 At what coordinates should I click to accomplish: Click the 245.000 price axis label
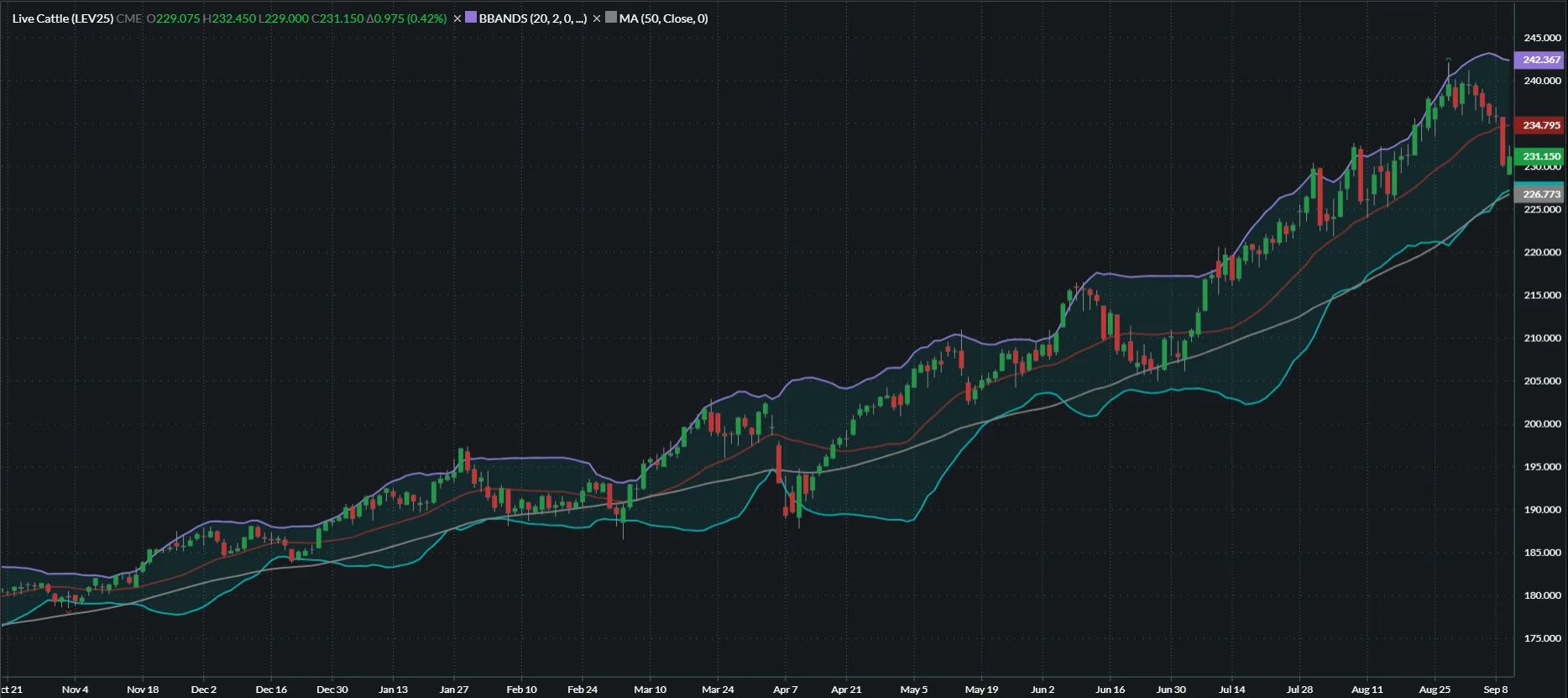(1542, 38)
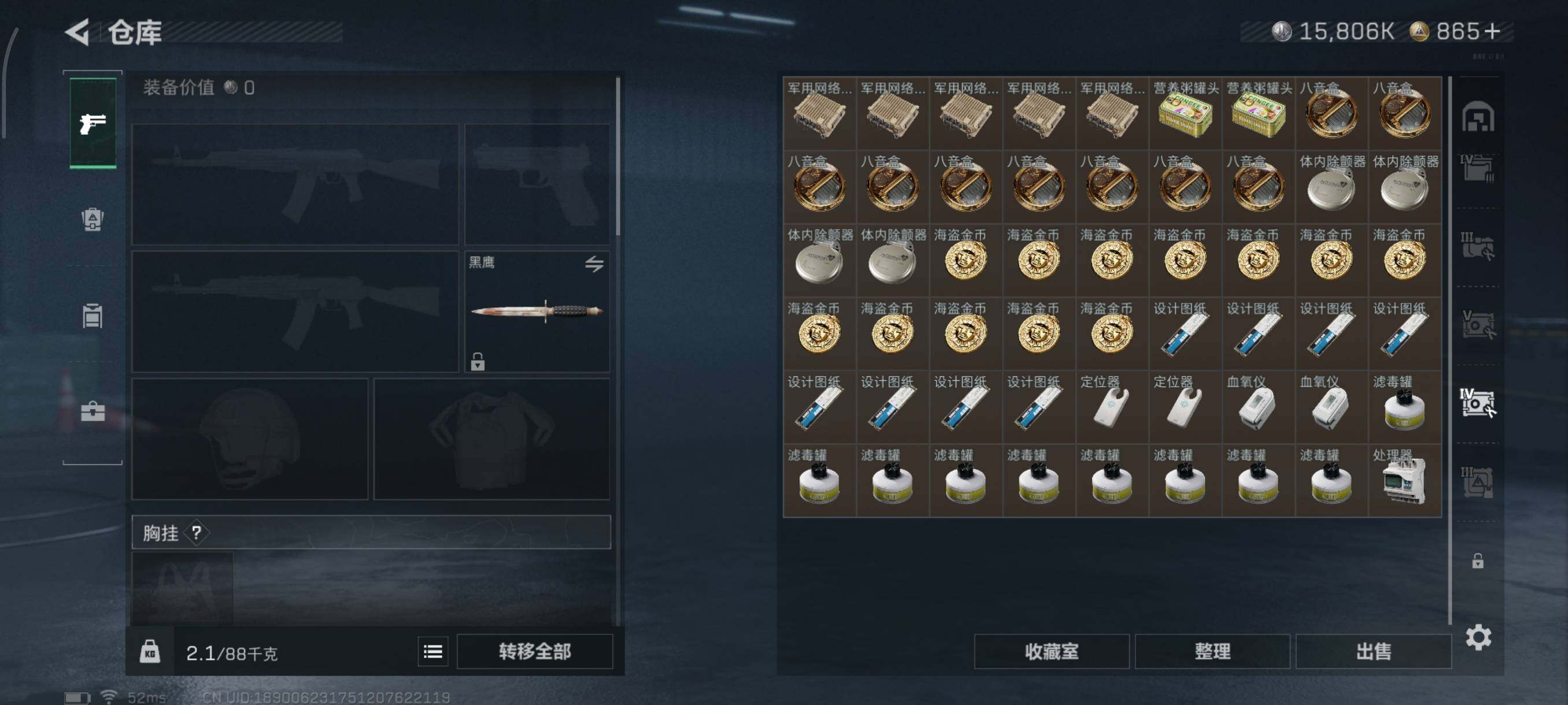Select the 处理器 item in the stash
The image size is (1568, 705).
1404,481
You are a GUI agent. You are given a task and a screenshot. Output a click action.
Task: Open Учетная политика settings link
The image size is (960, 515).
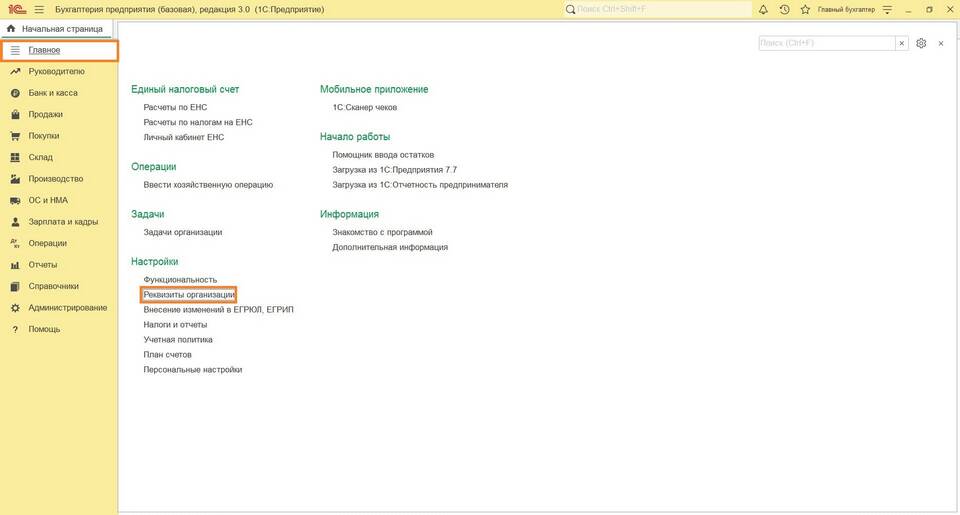tap(178, 340)
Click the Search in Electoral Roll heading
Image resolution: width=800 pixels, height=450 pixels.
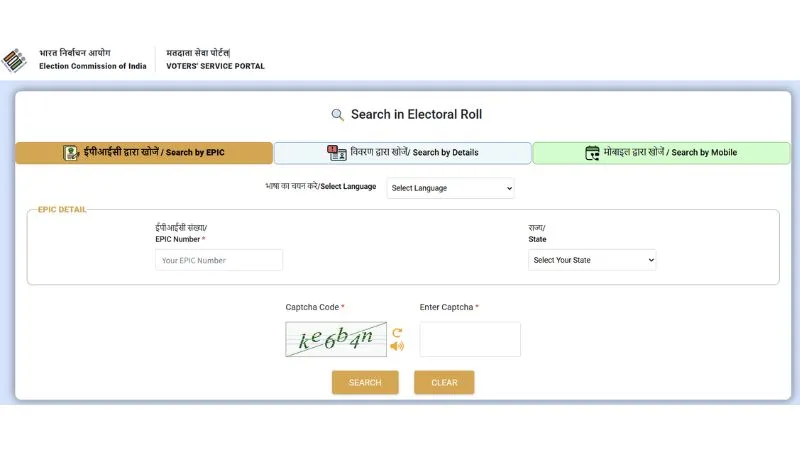tap(416, 115)
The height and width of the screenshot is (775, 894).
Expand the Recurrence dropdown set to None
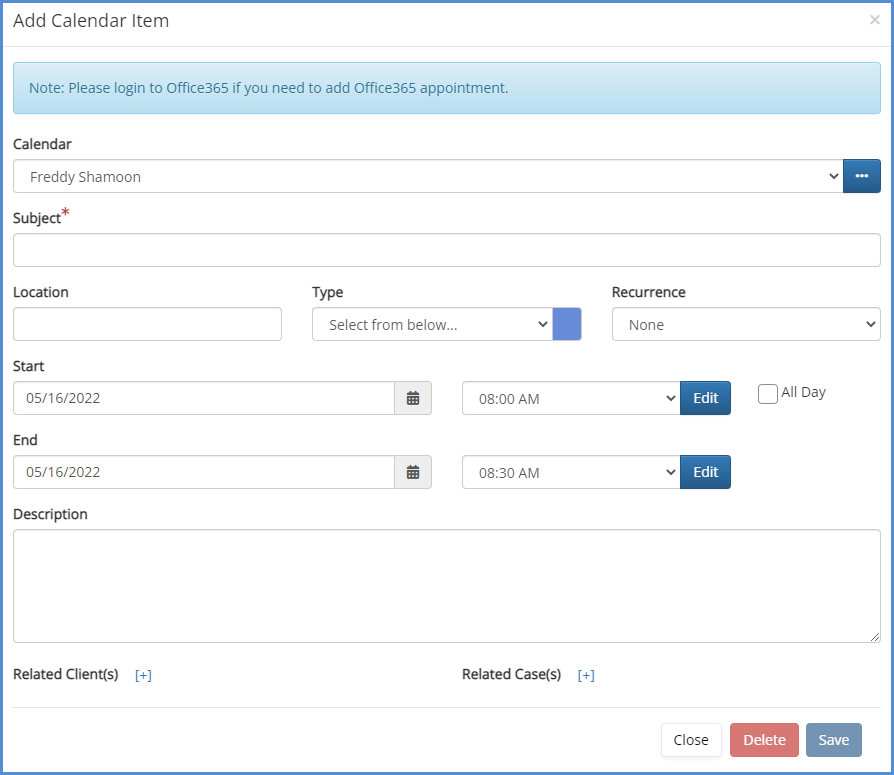tap(745, 324)
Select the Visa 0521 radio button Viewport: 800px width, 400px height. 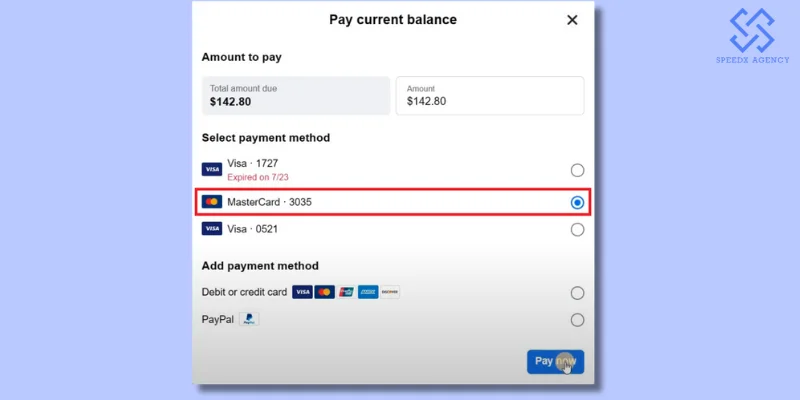point(577,229)
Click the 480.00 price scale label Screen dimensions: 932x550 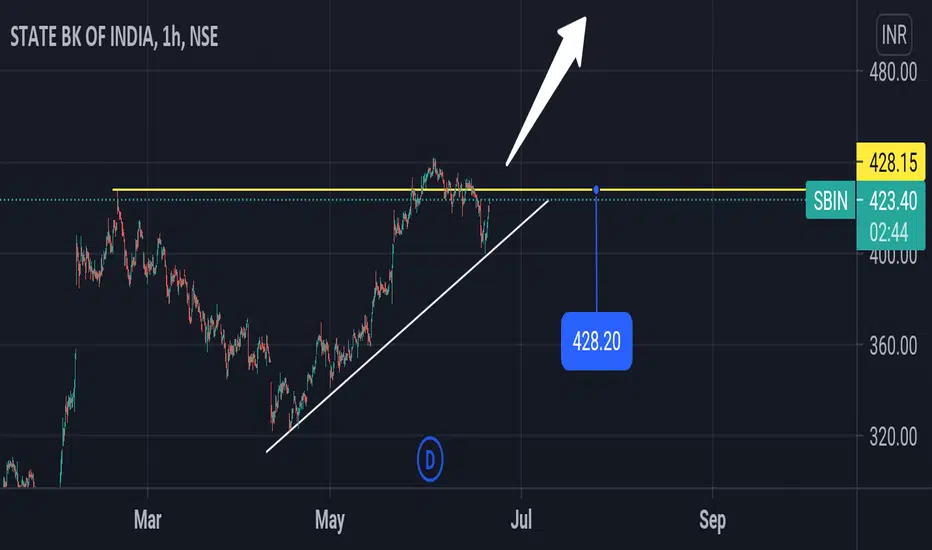pyautogui.click(x=893, y=72)
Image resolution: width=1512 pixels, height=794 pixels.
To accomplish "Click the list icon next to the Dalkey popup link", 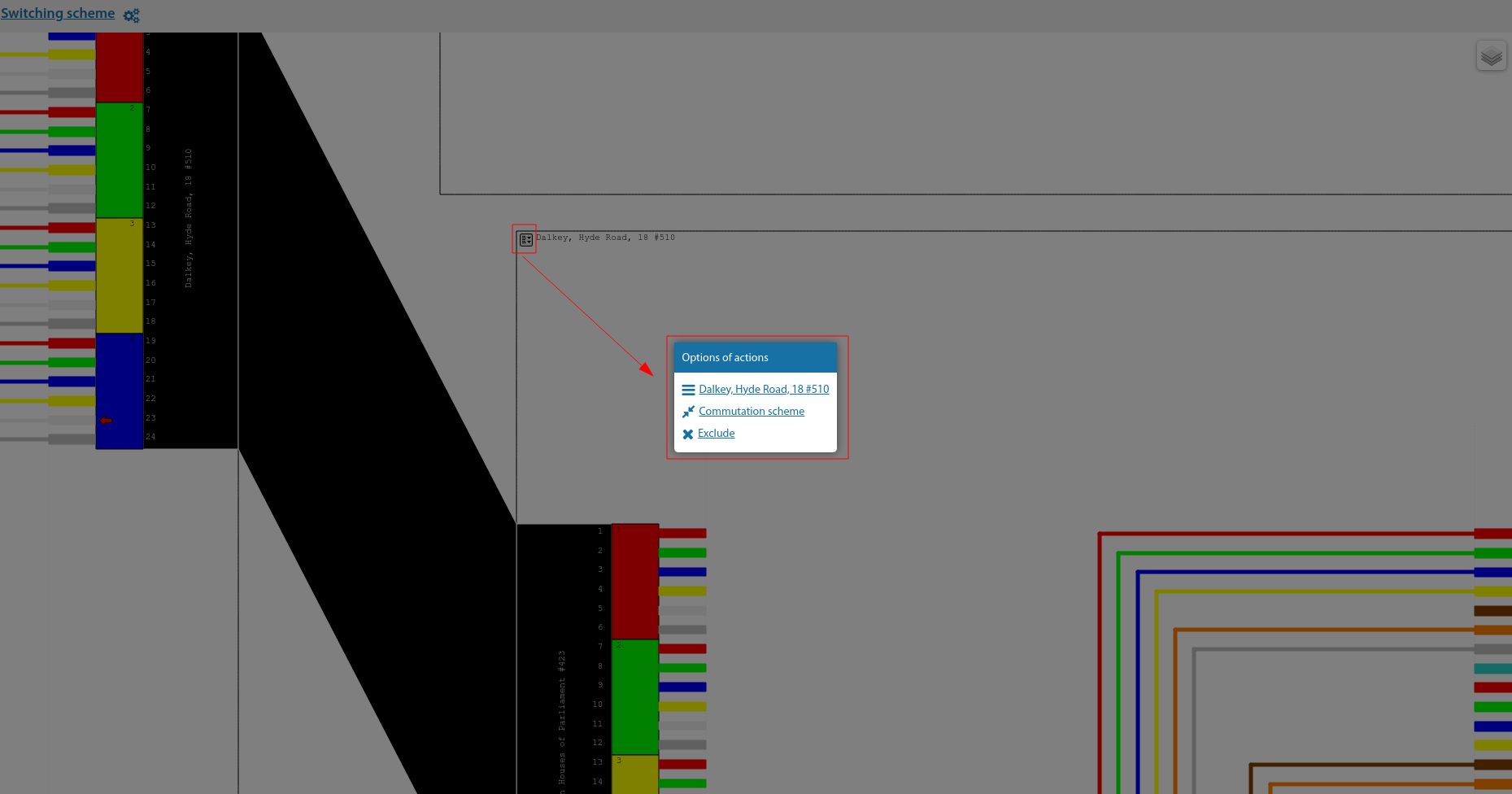I will [688, 390].
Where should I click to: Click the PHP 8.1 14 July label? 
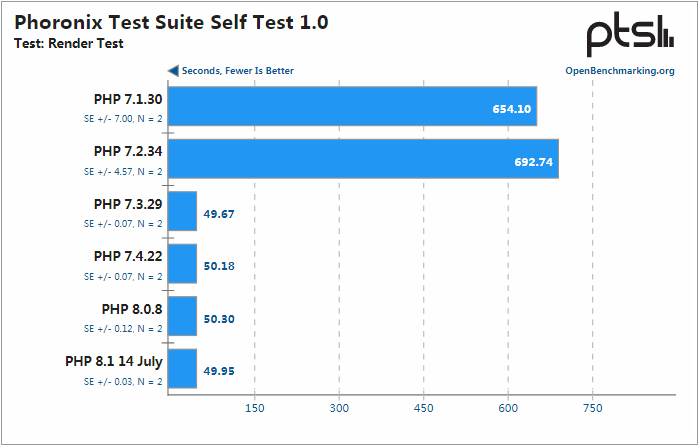pyautogui.click(x=114, y=361)
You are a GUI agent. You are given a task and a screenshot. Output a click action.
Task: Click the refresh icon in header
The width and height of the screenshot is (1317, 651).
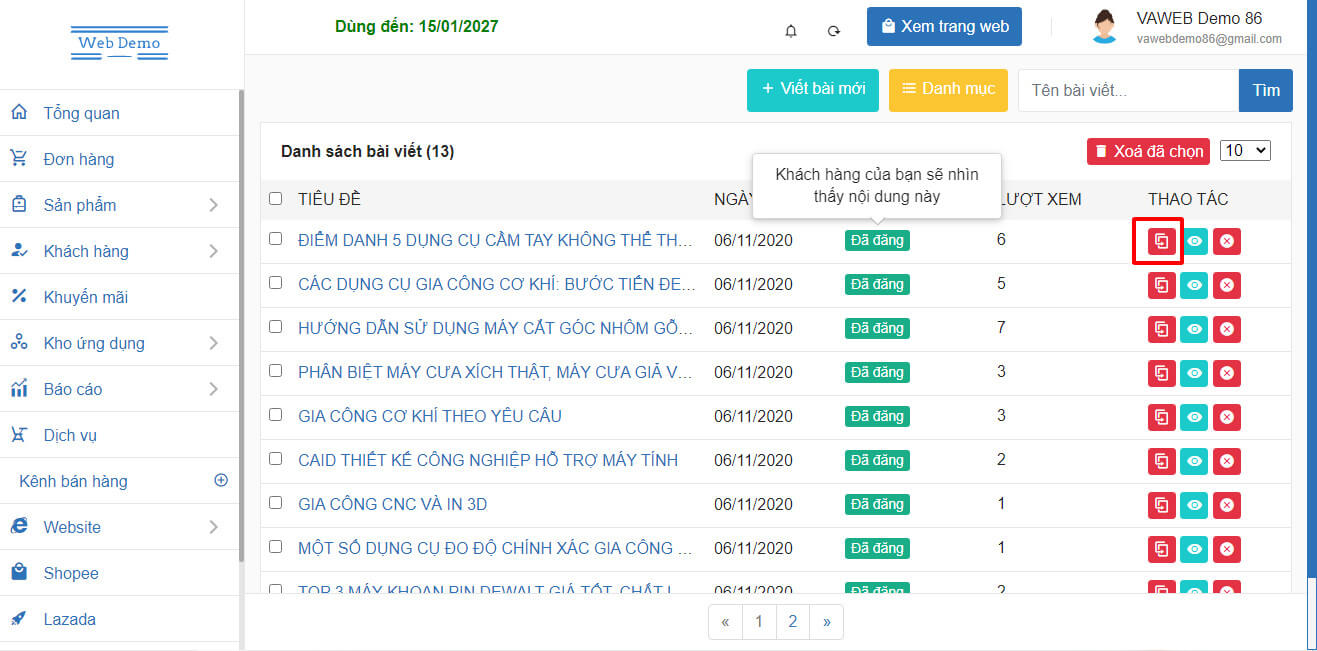834,30
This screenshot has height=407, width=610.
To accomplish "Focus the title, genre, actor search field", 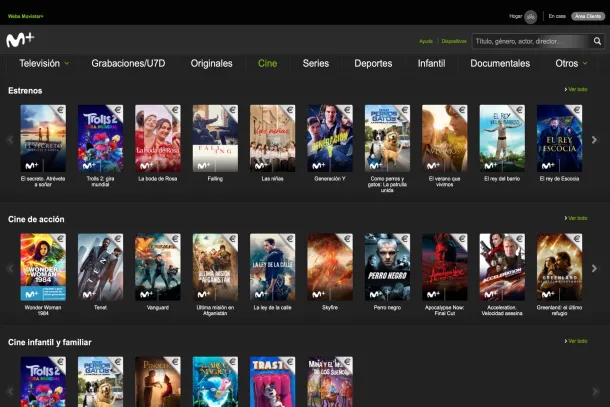I will coord(530,42).
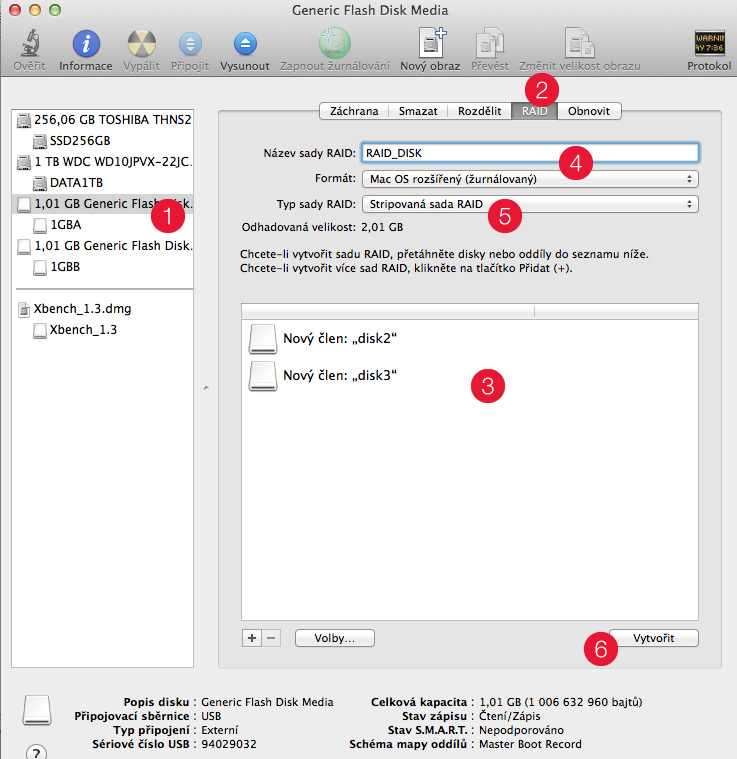Viewport: 737px width, 759px height.
Task: Click the Ověřit microscope icon
Action: click(29, 44)
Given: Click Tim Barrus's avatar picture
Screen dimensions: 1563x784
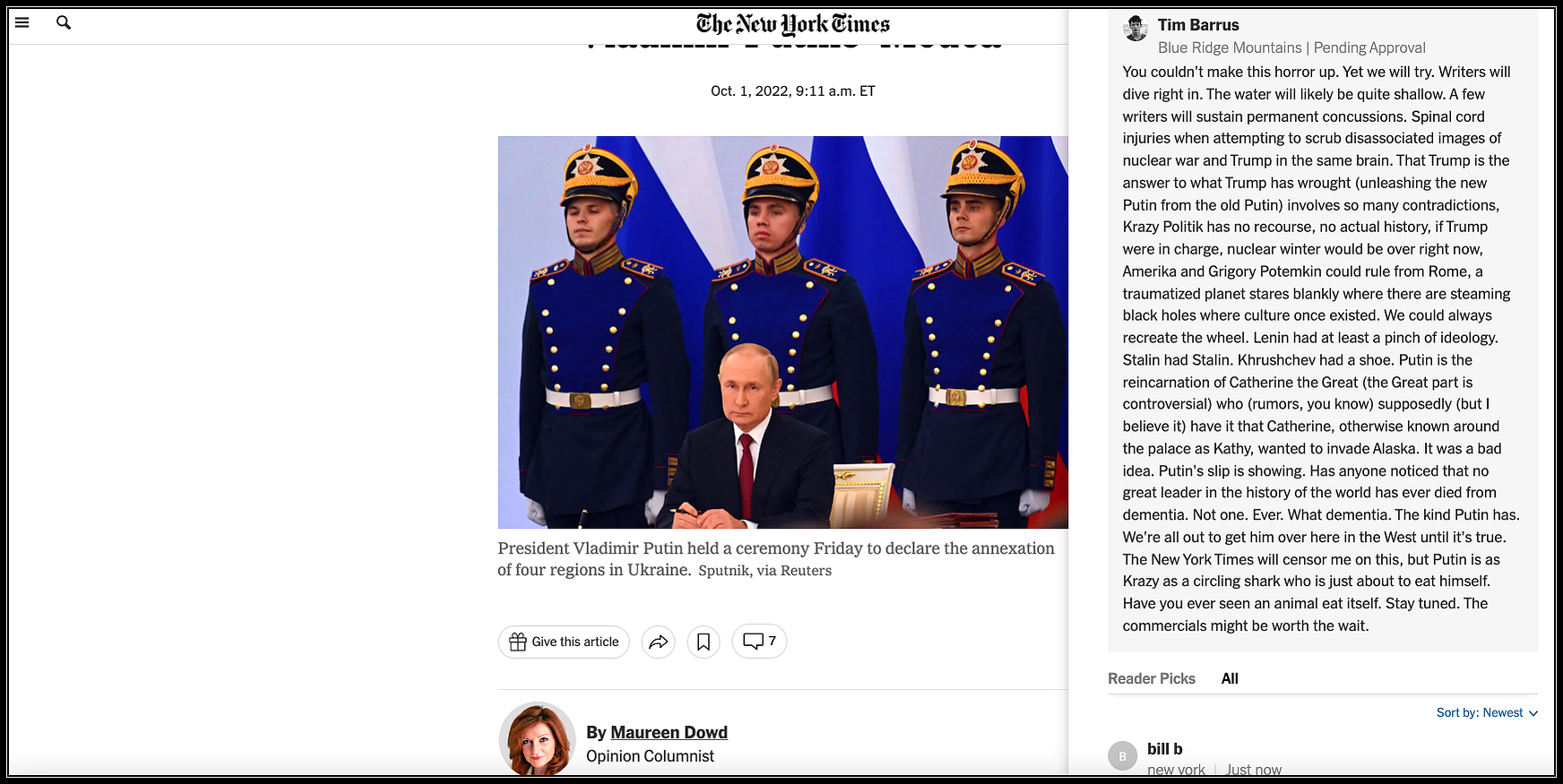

YOUR GOAL -> What are the lines in the records above, word for word, from the one containing "Task: Open Учетная политика settings link" through the one containing "The height and", both ends included and pictures left out?

OUTPUT OF THE TASK ->
Task: Open Учетная политика settings link
The image size is (960, 515).
tap(178, 340)
Click the Search in Electoral Roll heading
Image resolution: width=800 pixels, height=450 pixels.
tap(416, 115)
The height and width of the screenshot is (775, 894).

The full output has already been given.